**Text shown**.
※ ※ ※

Metadata CRC error detected...Unmount and run xfs_repair


Recommended Posts

I hope someone can assist me with this problem. Note that I am NOT very good with Linux, but I am fairly technical overall. I am very comfortable using Putty to SSH into my system and move around, using MC, and other basic stuff.

 

If you don't care about the entire E! True Hollywood back story, skip ahead to the quoted section.

 

I am a dum-dum and didn't bother to properly power my 4x Norco SS-550 5-in-3 units. I am not 100% sure that that's what started the problem, but I would bet on it. I was running great with 2 parity disks and 8 data disks for a while, then I added a 9th data disk. After a few days, I had a disk drop out of the array as I was trying to shut the array down to restart the system. I didn't think anything of it and re-enabled the disk and brought the array back online and it started a rebuild. About halfway into the rebuild of the disk, it dropped out again. I assumed the disk was failing and though, "no biggie, I've got two parity disks protecting my ass." I disabled the disk and ran the array degraded, down one disk. I immediately ordered a replacement disk (8 TB WD RED) and had it delivered same day (go Amazon!).

 

So then, COCKILY, I started writing new files to the array thinking it was no big deal. Almost immediately, party disk 2 dropped out of the array and parity 1 started reporting read errors!  I noticed that the activity lights on the parity disks were off, but the file kept writing to the array and I saw disk 9 with its activity light on. I immediately cancelled the file copy and then panicked. I should point out that all three disks (the failed disk 1 and both parity disks) were installed in the same 5-in-3. I would say this was likely a power issue.

※ ※ ※

**Records provided**.

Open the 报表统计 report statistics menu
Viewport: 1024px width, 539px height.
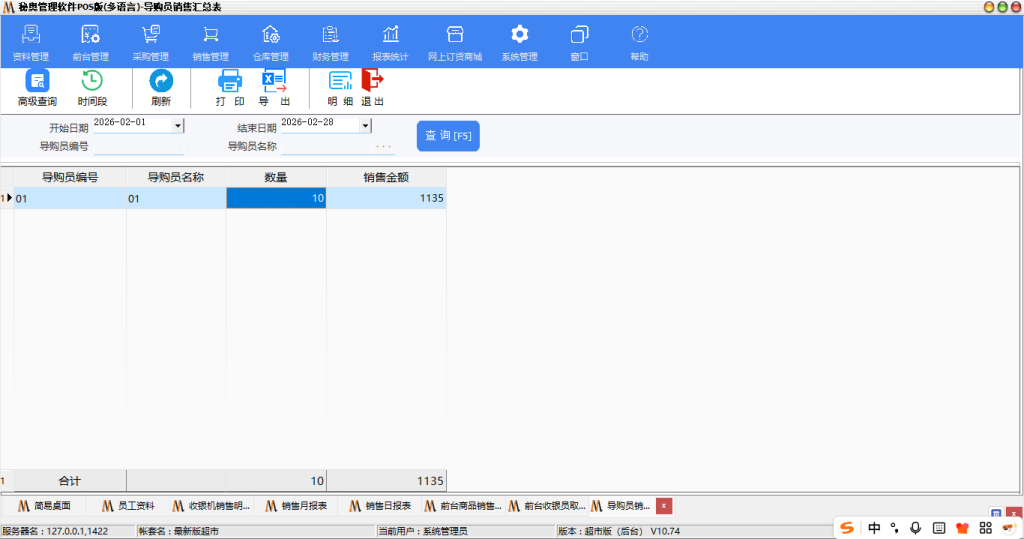point(390,43)
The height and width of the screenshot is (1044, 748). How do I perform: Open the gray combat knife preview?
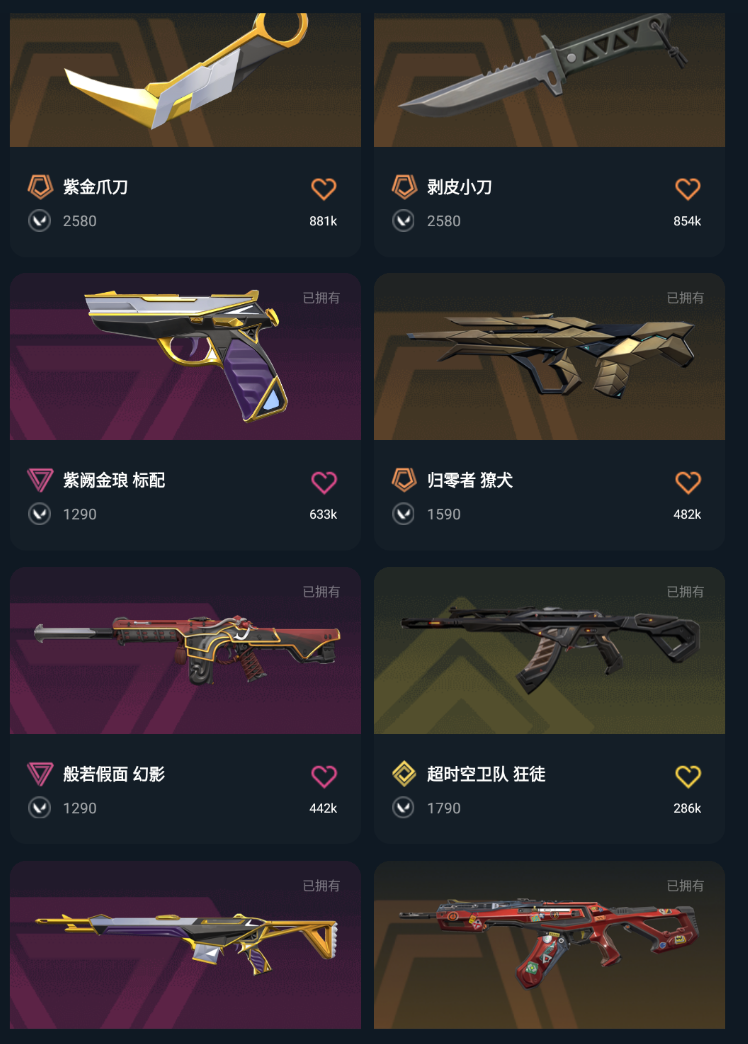click(549, 80)
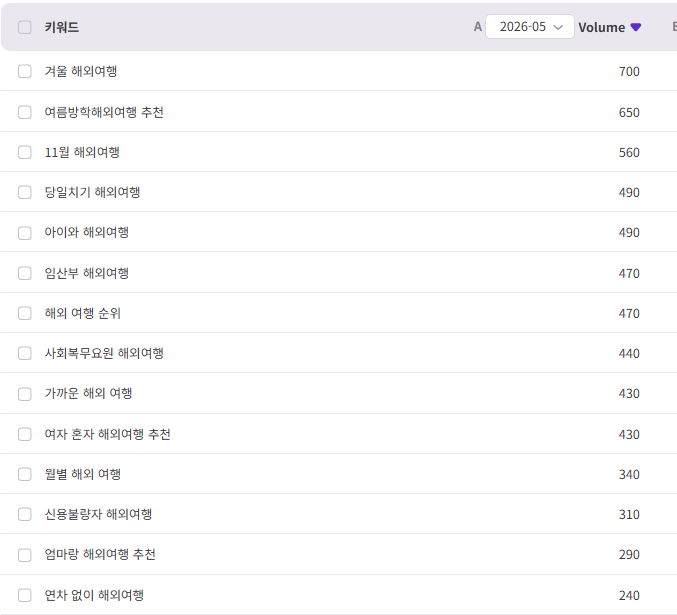Open the keyword 해외 여행 순위
Image resolution: width=677 pixels, height=615 pixels.
point(82,313)
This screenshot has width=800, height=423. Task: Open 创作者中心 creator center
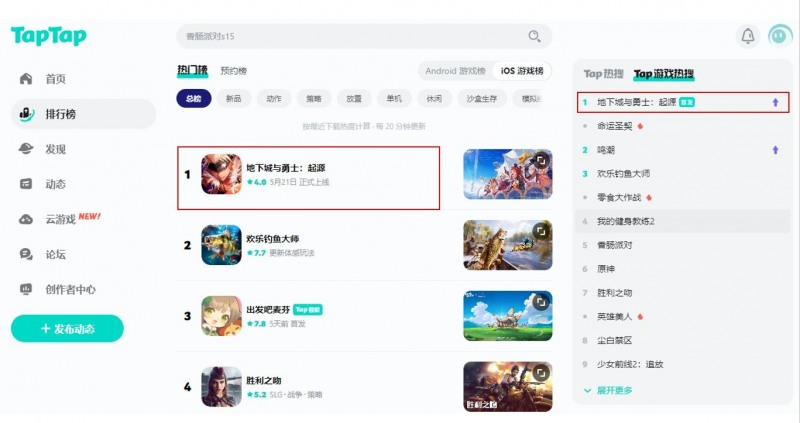[x=70, y=289]
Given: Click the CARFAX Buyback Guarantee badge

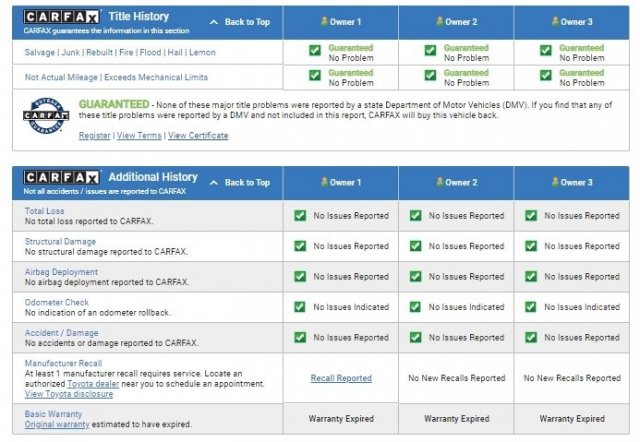Looking at the screenshot, I should click(42, 118).
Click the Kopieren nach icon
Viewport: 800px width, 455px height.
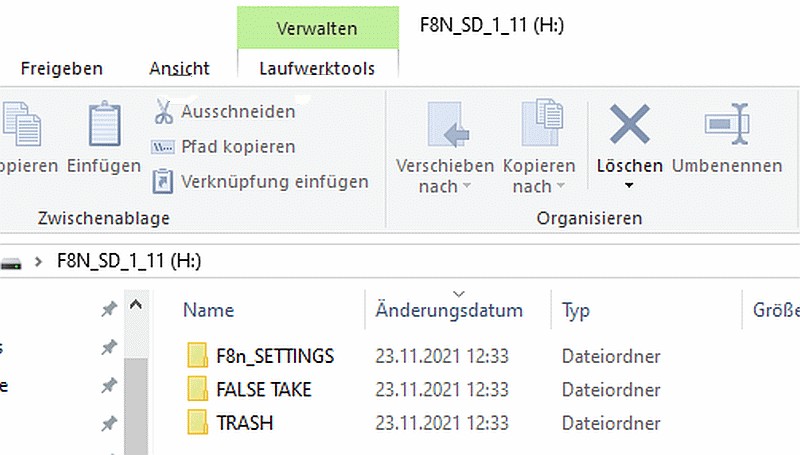539,126

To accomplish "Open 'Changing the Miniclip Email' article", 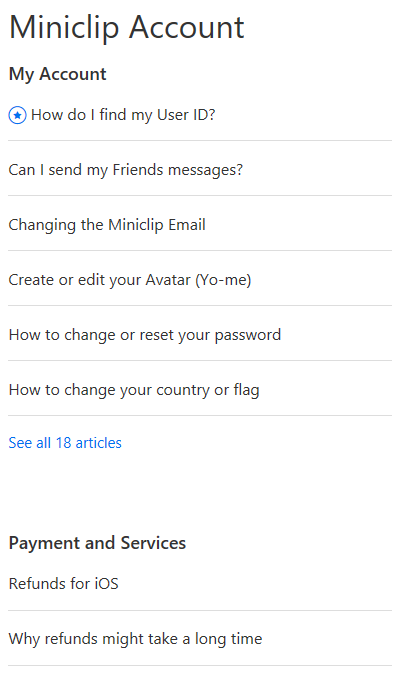I will click(x=107, y=225).
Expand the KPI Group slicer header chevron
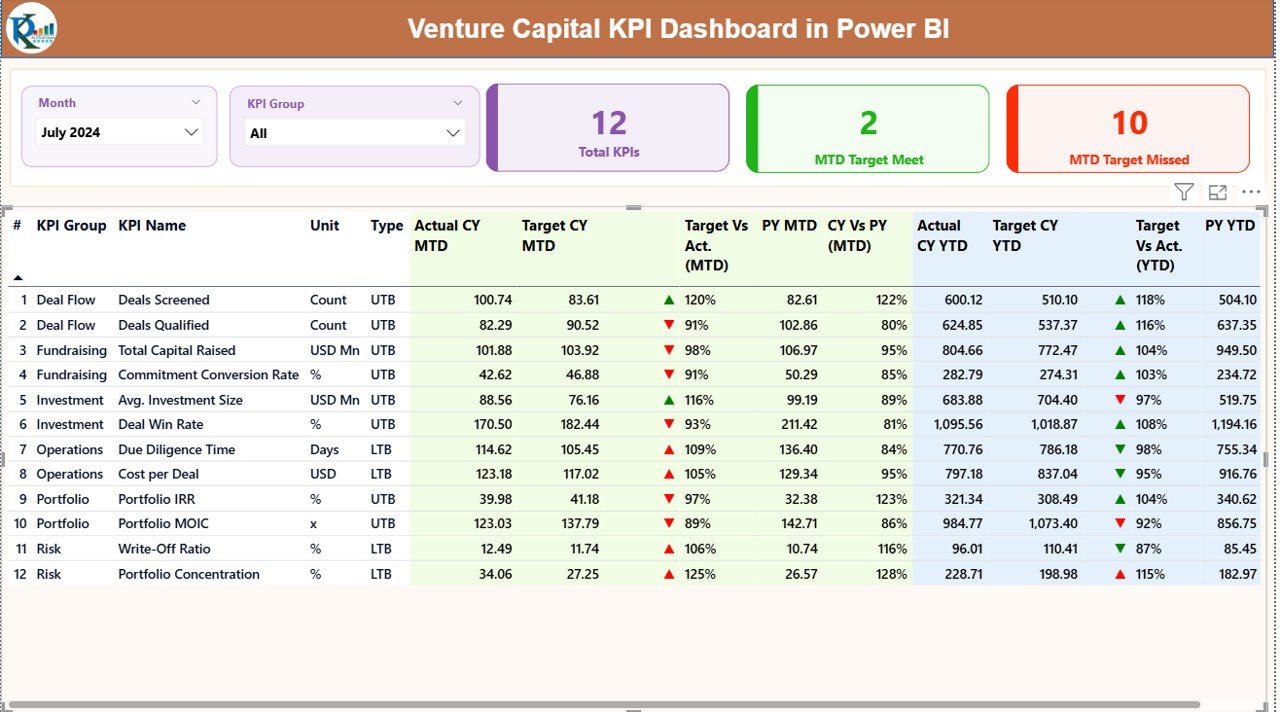Viewport: 1280px width, 712px height. tap(459, 102)
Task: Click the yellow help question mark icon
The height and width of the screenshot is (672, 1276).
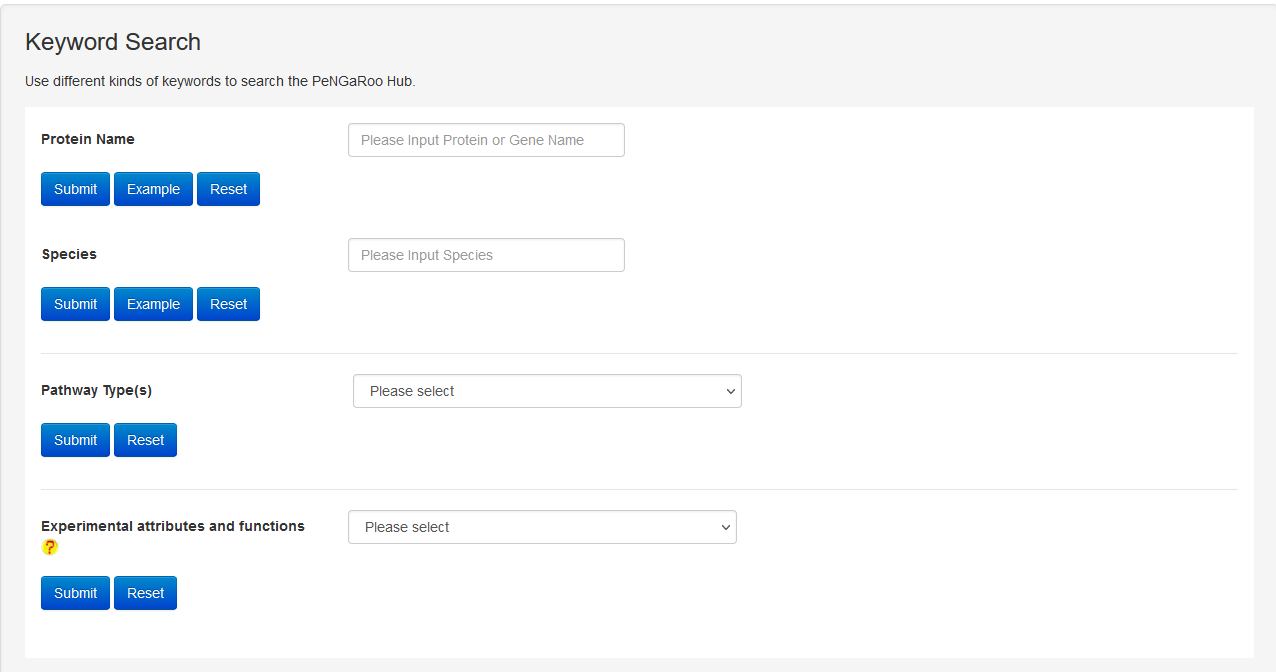Action: pos(50,547)
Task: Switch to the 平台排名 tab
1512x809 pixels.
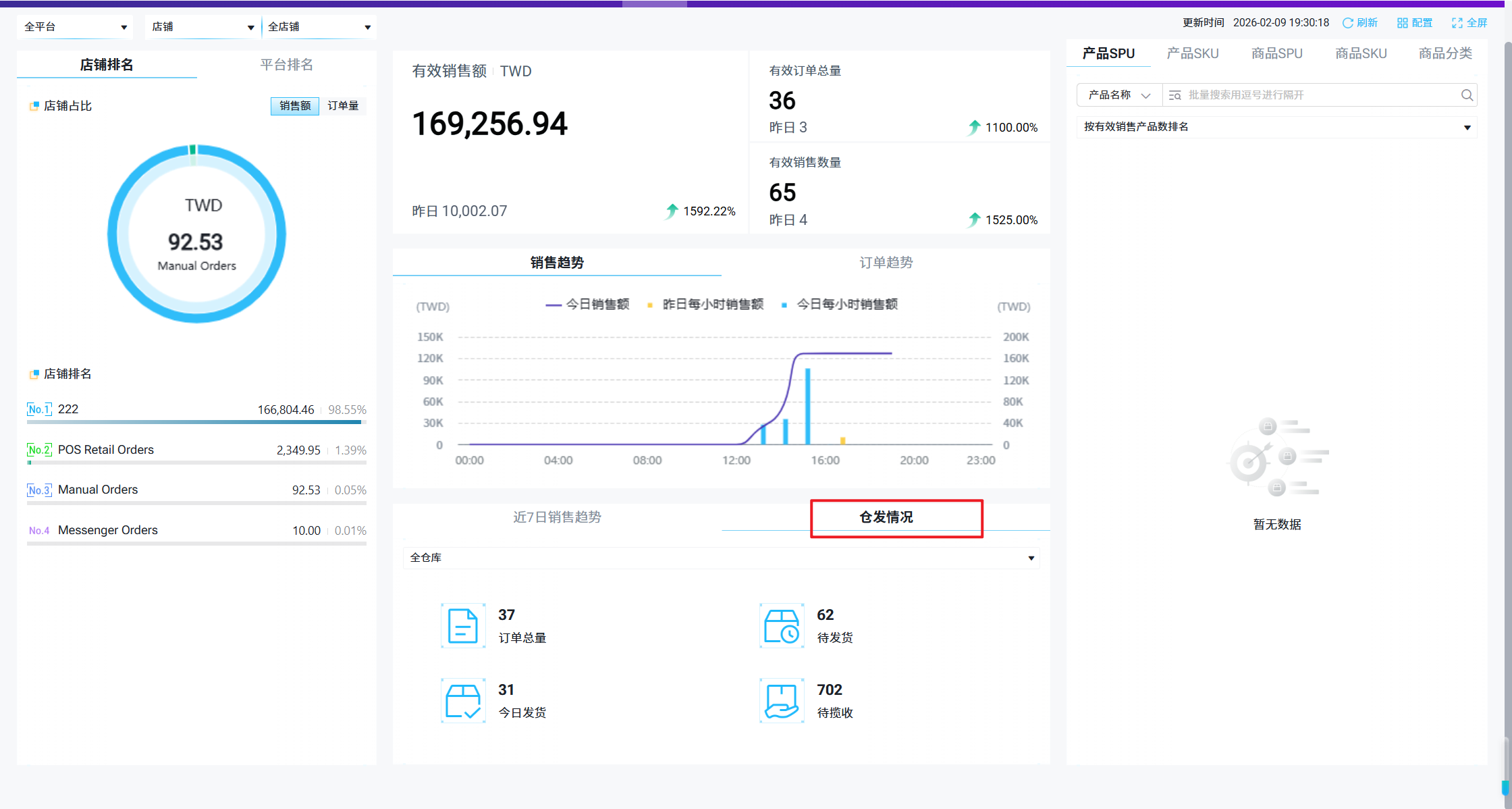Action: pyautogui.click(x=286, y=65)
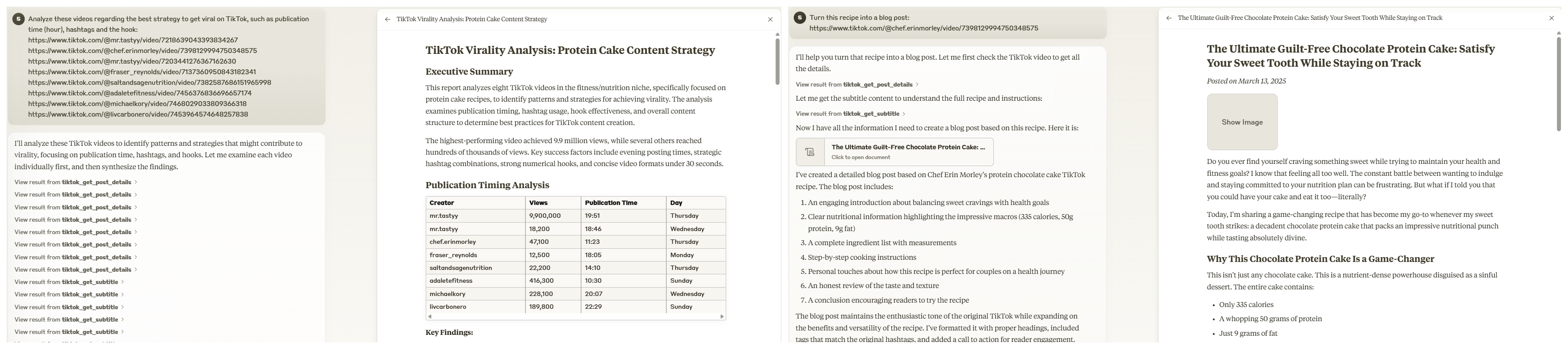The image size is (1568, 349).
Task: Expand the first tiktok_get_subtitle result in the analysis chat
Action: [69, 282]
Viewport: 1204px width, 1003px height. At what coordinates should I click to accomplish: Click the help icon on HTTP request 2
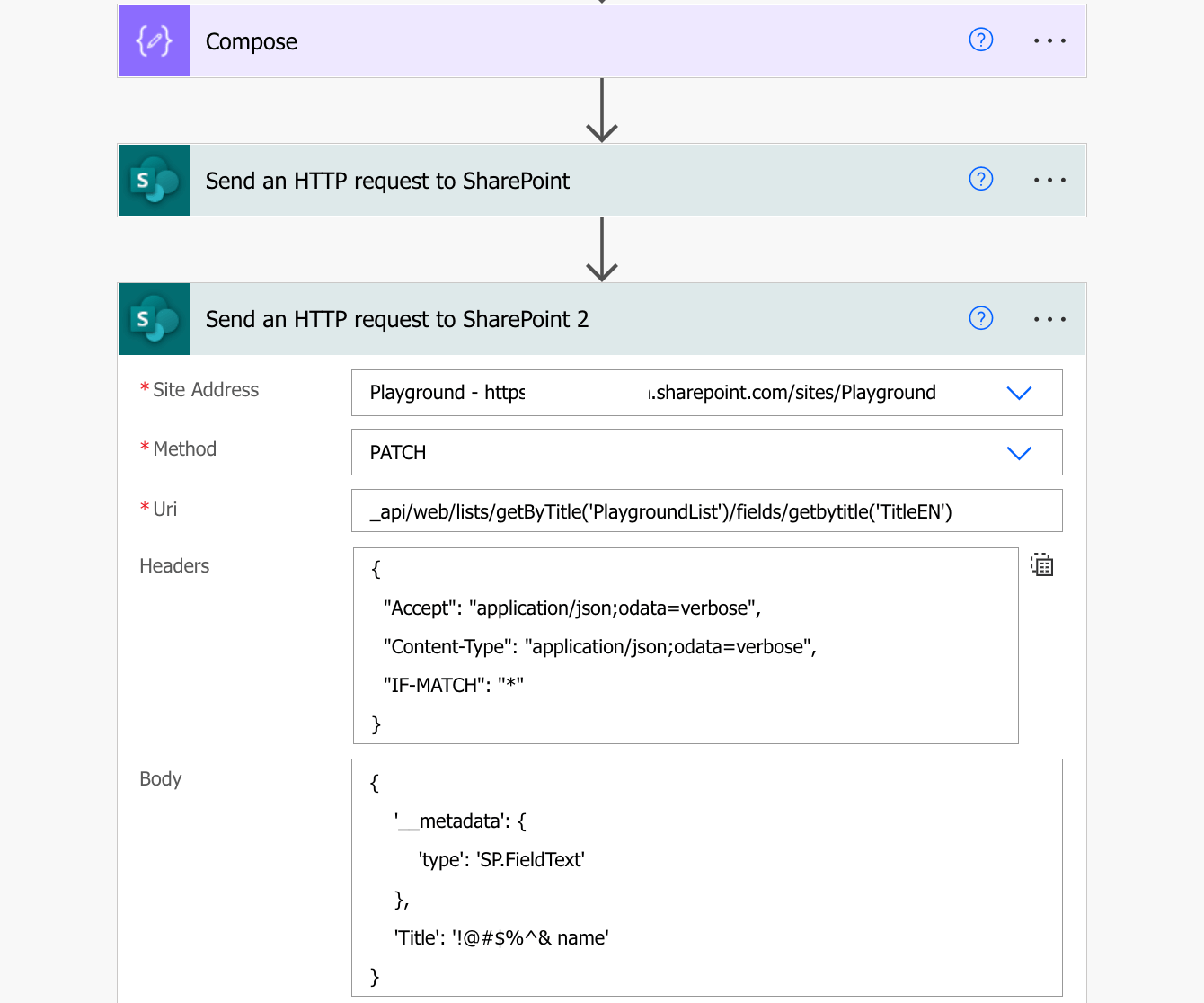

※ ※ ※

**Instruction 1**. Decide whether each statement agrees with the forum post, answering yes or no and quoting the words that decide it: (a) Before the ninth data disk was added, the array had two parity disks and eight data disks. (b) The replacement disk took several days to arrive. (c) The failed disk and the two parity disks sat in different 5-in-3 units.
**Instruction 2**. Copy the forum post word for word from "Recommended Posts" to "other basic stuff.".
The data play no part in what comes next.

**Exercise solution 1**.
(a) Yes: "I was running great with 2 parity disks and 8 data disks for a while, then I added a 9th data disk."
(b) No: "had it delivered same day"
(c) No: "all three disks (the failed disk 1 and both parity disks) were installed in the same 5-in-3."

**Exercise solution 2**.
Recommended Posts

I hope someone can assist me with this problem. Note that I am NOT very good with Linux, but I am fairly technical overall. I am very comfortable using Putty to SSH into my system and move around, using MC, and other basic stuff.